SHORT TASK 1: In the commentary on dollar, euro and gold futures, how much did the International Monetary Fund pledge to Greece?
##############################
Generally, the U.S. dollar will trade inversely to both gold and the euro currency, so these are good markets to take a look at in tandem. The dollar index futures and euro futures both saw unusual gaps on Monday, April 12, and I’d be looking for these gaps to close to formulate a trading strategy.

Euro Futures
If you trade currencies, you no doubt have been watching the situation in Greece. It seems as if every two days we see something positive, then we see something negative. It’s become a bit maddening. On April 11, European Union finance ministers said they would offer Greece as much as 30 billion euros in three-year loans this year, at about 5 percent. The International Monetary Fund pledged another 15 billion euros.  This relief package for Greece looks like the real deal, and we saw a rally in the euro extend to a third day on Monday, April 12.

The euro saw a gap higher at the open on April 12, a very rare event. This gap is seen from 1.3506 on Friday to 1.3567 on Monday. Typically, the market likes to retrace its steps when we see these types of gaps, and they are closed.  So I expect the euro to pull back.

Dollar Index Futures
In the dollar index, we see a chart that’s the mirror of the euro move, with a gap on the downside on April 12. I am looking for the dollar to move back up, closing the gap from 80.85 to 81.01, and meet trendline resistance.

Gold Futures
June gold futures posted a double-bottom on the chart on March 24-25, 2010, near $1,086 - $1,087 an ounce. From there, you can see the trend is clearly higher. Those lows coincided with strength in the U.S. dollar at that time, tied to the problems in Greece. However, gold remained strong even as the dollar started to subsequently decline. There has been some disconnect in these markets, from what we would expect to see. Traditionally, gold and the U.S. dollar trade inversely to each other, as gold is priced in dollars. Gold’s strength could be tied to large systems (“black box”) traders who are buying gold regardless of the dollar, but that’s just speculation on my part. I don’t expect this disconnect to last, however.
##############################
SHORT TASK 2: Reproduce only the listing lines from the one containing "You are a computer-use agent. The" through the last line of the listing, swapping "screenshot" for "screen capture" and leaving everything else unchanged.

EXTRACTED MATERIAL:
##############################
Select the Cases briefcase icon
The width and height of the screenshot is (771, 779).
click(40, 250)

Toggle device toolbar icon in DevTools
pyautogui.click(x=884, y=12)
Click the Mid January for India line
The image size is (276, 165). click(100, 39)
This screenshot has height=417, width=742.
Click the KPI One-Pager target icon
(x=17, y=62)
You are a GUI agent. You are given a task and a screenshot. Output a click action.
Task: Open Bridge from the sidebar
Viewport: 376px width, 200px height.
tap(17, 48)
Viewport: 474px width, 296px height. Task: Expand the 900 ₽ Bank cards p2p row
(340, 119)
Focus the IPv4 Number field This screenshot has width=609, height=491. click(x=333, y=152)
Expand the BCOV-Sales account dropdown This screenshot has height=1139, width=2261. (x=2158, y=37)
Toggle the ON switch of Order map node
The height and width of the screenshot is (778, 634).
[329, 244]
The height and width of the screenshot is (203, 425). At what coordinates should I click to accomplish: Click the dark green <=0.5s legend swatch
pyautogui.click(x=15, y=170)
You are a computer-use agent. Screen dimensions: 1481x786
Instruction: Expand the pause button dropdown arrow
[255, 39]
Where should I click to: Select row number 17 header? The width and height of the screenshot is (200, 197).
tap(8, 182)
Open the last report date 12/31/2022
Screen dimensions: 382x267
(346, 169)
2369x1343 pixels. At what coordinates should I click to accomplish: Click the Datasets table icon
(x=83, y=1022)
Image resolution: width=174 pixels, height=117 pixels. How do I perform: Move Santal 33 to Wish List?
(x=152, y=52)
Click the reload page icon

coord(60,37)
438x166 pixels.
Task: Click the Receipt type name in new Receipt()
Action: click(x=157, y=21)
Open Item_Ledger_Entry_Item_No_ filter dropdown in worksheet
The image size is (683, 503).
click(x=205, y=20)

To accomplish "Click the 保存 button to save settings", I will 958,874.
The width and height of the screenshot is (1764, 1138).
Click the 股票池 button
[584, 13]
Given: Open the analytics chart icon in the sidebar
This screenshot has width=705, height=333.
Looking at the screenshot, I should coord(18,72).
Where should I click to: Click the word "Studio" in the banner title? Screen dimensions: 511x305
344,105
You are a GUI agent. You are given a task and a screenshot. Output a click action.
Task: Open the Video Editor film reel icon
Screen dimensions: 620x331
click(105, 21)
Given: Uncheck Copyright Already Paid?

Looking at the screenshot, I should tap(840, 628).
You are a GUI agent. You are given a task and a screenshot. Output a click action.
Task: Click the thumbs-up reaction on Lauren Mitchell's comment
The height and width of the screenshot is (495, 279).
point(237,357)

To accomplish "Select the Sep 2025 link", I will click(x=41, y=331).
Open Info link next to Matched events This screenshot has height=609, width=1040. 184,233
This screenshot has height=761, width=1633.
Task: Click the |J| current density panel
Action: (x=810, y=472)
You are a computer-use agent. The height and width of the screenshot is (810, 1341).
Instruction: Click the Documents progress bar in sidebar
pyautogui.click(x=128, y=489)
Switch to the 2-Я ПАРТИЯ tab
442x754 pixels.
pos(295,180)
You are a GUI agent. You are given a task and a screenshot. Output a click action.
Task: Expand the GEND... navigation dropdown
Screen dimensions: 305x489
##############################
WRITTEN SOLUTION 1: Another 15 billion euros.

WRITTEN SOLUTION 2:
You are a computer-use agent. The height and width of the screen capture is (810, 1341).
Instruction: Click the Documents progress bar in sidebar
pyautogui.click(x=128, y=489)
Switch to the 2-Я ПАРТИЯ tab
442x754 pixels.
pos(295,180)
You are a GUI agent. You are given a task and a screen capture. Output a click action.
Task: Expand the GEND... navigation dropdown
Screen dimensions: 305x489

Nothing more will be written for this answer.